On the player, on the fans that witnessed the journey, on the team that thoroughly invested in its belief.
Conor Garland's introduction to the Coyotes' NHL roster last season was one that exemplified resolve and persistence. It shone the rewards that come with prioritizing those principles to achieve a dream.
Making his Coyotes debut on December 8, 2018 after two-and-a-half seasons in the American Hockey League, the 5'10' 165 lbs. forward immediately earned a nightly role with his tenacious play, providing the Coyotes a shot in the arm with his energy and production.
He scored 13 goals and added five assists in 47 NHL games.
His hustle drew the affection of fans, his will to disrupt opposition in and around its net bred the confidence of coaches. His work ethic evoked praise.
And this summer, his desire to work continued.
"I feel like I prepared well these past few months to come in here and have a good camp, to earn another job," he said, following his second training camp skate. "I had the best summer I've ever had in the gym, I've started to push my boundaries, I'm able to push a little more weight around."
Adding strength is a key ingredient for Garland, who hopes to start - and finish - the season on the Coyotes roster.

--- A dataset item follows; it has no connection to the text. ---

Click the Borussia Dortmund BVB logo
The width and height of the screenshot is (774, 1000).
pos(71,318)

"It's about being able to start here, to get all 82 games in," he said. "I wasn't here until the middle of the season last year, so it would be nice to be here for the playoff push from day one. I'm focused on keeping my strength and energy up for the long haul, focused on my diet and sleep."

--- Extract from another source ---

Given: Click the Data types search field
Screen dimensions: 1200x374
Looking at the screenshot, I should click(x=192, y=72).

If there's been a motto consistently cited by head coach Rick Tocchet since the start of training camp, it's to "not waste a day," to embrace every skate, to get the most out of every workout, to find a way to grow each and every day.
"You can tell even this year already, and I know it's only been two days, but [Garland's] confidence level strikes me," Tocchet said. "He's one of the guys who's really impressed the last couple of days, he's working hard out there."

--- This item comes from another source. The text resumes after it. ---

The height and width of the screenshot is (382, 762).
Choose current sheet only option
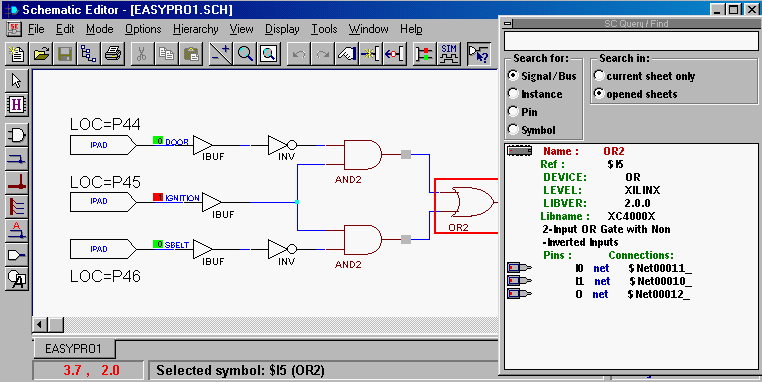tap(644, 76)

Regardless of the past, everything must be earned right now. Garland knows that.
"Especially in the position I'm in. I was in the AHL for two years, I know how hard it is to make it here," he said. "And it's even harder to stay here. Everyone wants to be in the NHL, everyone's coming for the job, I understand how hard it is to keep a job here. I take it to heart; I want to not come in and take anything for granted, I've got to work hard every day."
Nothing comes assumed for the 23-year-old forward, who after an exquisite junior hockey career, had his fair share of growing pains as he transitioned into the pro game. That has only added character, knowledge, and an invaluable degree of awareness.
"You've got to be in the moment," he said when asked to describe his mindset. "You have to focus on having a good day and follow it up with another good day, to try to keep getting better and better. I don't want to carry last year with me, I still have to cement myself as a full-time NHL player, and that's what I'm looking to do this year."
He is driven by the stark realization that there are no guarantees when it comes to earning a job on an NHL roster, and by his relentless push to prove that he belongs.
"It's about working to make the opening night roster, to be on the team when the final decisions are made," he said. "Obviously I was on the team last year, but nothing is written in stone. "I want to come in here and play the way I can, earn my job back, and become the player I think I can become in this league."
And if anything is guaranteed, it's that he's going to work for it.